New Delhi: The Congress on Friday slammed Commerce Minister Piyush Goyal for his remarks against the India-ASEAN trade agreements, saying labelling these countries as “B team of China” is “irresponsible and insulting”.
Speaking at the India Global Forum (IGF) session on UK-India Science, Technology and Innovation Collaboration at the Science Museum in London, Goyal said, “There was a point of time 15 years ago when we were more focused on doing FTAs with countries who were our competitors. So if I am doing an ASEAN agreement, it really is silly because (that is) opening up my market to my competitors, many of whom have now become the B team of China.”
“So effectively and indirectly, I have opened up my market for goods that find their way from China into India,” the commerce minister said.
In a statement, Congress spokesperson Anand Sharma said Goyal’s statement “belittling India ASEAN Trade Agreements is unwarranted, ill advised and unfortunate”.
India and ASEAN group of countries are for over three decades engaged in a multi-faceted relationship which is mutually rewarding and important, he noted.
“This is an integral part of the Look East policy to deepen and diversify India’s relations with a region that is economically vibrant and of enormous geo-strategic importance for engagement with the Asia-Pacific region,” he said.
Sharma, a former commerce minister, said successive Indian governments have consciously pursued this policy and elevated India-ASEAN relations to a strategic partnership.
He said India is also a member of the East Asia Summit (EAS) of ASEAN + six (Japan, India, South Korea, China, Australia and New Zealand) while Indonesia, Vietnam and Malaysia are strategic partner countries.
“Piyush Goyal’s statement terming the Trade agreement with ASEAN as silly and labelling these countries as B team of China is irresponsible and insulting. He has forgotten that President of Indonesia Prabowo Subianto was the chief guest for 2025 Republic Day Parade,” Sharma said.
The Congress leader said the Comprehensive Economic Cooperation Agreement (CECA) with ASEAN and trade agreements with Japan and South Korea are aimed at promoting investments and trade in goods and services.
“The agreements were diligently negotiated considering India’s interests with this vibrant region. There are inbuilt checks and review mechanisms inbuilt in all trade agreements that India has signed.
“Trade in goods with ASEAN countries also includes essential imports: Iron ore and coal from Indonesia, palm oil from Malaysia and Indonesia, oil – petroleum products from Brunei Dares Salam and Malaysia and pulses from Myanmar.

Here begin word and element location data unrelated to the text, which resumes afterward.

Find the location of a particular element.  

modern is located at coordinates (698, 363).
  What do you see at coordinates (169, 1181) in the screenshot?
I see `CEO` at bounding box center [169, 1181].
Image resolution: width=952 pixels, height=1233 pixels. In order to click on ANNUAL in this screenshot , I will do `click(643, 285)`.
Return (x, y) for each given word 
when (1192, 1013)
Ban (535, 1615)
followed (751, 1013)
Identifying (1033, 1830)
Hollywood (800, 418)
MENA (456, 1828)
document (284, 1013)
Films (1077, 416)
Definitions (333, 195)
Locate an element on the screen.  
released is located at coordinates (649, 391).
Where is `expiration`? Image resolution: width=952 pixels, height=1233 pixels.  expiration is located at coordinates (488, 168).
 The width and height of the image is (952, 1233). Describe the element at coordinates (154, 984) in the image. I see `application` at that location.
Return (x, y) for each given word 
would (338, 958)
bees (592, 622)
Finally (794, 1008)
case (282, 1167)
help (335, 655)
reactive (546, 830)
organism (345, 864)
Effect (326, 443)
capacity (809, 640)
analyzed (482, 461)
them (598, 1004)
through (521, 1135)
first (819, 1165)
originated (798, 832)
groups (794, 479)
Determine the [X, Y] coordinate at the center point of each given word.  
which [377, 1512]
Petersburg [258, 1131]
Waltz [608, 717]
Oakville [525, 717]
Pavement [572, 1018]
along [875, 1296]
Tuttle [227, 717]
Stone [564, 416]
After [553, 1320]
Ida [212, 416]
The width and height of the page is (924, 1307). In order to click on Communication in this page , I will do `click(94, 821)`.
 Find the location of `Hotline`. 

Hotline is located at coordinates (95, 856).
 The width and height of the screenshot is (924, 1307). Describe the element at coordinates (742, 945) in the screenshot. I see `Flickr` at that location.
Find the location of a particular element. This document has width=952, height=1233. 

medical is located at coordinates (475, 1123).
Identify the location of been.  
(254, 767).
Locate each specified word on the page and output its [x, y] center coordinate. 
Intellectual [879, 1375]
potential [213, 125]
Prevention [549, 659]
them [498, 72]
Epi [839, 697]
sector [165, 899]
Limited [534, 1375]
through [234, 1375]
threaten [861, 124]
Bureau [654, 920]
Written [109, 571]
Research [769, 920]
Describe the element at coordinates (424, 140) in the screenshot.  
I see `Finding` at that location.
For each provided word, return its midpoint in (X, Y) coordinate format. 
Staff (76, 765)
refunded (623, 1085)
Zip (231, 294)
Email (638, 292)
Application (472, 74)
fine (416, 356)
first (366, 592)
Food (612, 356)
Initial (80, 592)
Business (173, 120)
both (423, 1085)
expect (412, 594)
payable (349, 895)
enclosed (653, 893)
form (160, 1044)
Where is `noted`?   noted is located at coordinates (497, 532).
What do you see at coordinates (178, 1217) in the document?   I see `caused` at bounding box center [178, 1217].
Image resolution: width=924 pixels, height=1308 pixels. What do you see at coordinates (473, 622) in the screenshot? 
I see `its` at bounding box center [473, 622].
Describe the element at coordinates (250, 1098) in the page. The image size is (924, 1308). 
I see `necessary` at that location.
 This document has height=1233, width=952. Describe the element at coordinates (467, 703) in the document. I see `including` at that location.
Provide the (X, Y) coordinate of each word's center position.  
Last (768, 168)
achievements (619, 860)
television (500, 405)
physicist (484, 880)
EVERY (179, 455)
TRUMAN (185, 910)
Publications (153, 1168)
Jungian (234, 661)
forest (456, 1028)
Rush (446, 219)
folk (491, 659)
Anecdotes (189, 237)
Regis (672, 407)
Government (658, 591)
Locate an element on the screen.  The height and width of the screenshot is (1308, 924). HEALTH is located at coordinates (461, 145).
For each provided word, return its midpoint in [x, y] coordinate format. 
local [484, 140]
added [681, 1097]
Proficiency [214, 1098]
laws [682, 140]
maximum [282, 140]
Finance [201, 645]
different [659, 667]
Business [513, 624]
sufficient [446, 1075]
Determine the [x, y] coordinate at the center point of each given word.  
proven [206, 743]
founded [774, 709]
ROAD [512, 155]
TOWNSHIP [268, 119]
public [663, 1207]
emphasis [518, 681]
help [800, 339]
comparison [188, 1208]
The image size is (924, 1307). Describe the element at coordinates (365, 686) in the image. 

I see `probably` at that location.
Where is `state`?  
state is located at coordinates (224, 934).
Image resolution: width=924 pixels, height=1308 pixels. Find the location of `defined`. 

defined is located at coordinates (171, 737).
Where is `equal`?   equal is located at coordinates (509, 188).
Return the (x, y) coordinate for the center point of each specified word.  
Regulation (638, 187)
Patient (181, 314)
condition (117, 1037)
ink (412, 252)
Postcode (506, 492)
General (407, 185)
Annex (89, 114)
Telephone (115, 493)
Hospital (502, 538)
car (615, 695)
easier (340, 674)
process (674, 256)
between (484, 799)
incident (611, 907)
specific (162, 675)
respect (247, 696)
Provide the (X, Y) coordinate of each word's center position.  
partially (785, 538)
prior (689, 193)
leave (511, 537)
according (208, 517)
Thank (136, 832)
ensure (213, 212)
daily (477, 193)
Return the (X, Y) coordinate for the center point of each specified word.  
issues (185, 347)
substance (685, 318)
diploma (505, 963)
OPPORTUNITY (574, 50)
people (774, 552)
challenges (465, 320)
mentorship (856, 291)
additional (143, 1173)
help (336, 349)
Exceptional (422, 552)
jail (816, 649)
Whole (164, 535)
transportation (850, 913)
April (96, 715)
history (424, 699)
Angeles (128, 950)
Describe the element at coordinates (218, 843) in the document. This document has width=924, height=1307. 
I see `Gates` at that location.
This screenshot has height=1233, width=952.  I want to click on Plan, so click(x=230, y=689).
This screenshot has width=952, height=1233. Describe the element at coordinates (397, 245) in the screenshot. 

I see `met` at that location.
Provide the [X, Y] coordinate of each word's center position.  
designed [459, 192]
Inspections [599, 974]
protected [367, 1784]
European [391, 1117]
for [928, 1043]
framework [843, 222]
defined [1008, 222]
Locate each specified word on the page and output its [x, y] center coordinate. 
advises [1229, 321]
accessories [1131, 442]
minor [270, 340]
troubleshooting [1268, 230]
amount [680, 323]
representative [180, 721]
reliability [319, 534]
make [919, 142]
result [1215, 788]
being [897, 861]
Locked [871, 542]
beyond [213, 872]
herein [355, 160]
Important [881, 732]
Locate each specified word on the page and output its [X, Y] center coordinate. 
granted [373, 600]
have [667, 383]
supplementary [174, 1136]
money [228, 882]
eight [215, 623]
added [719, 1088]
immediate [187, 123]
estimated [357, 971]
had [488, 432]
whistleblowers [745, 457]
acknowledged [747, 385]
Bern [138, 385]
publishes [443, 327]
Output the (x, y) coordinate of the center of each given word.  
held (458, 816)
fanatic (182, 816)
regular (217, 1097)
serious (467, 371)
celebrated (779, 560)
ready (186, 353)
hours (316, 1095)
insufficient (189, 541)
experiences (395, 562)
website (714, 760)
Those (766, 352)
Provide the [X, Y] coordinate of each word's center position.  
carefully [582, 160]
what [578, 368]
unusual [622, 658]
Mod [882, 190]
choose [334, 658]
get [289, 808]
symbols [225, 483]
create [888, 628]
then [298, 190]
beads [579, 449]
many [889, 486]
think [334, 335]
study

“Piyush Goyal needs to be reminded of the fundamental rule of trade: ‘No country can export what it does not produce nor imports what it does not need’,” the Congress leader said.
Sharma said ASEAN is India’s fourth largest trading partner, accounting for over 11 per cent of India’s total global trade with bilateral trade at 120 billion USD and accounts for over 11 per cent of India’s exports. FDI inflows from ASEAN to India account for over 18 per cent of total FDI inflows since 2000, he noted.
“In an interconnected and interdependent world partnerships are the way forward and not exclusion and isolation. The commerce minister should be prioritising strengthening trade relations with partner countries and not insulting them while bending backwards to negotiate a suboptimal trade agreement with USA on its terms,” Sharma said.
Goyal, who is currently in the UK for talks ahead of the India-UK Free Trade Agreement signing, has said India is in trade dialogues with countries with whom it does not compete but can complement the economies involved.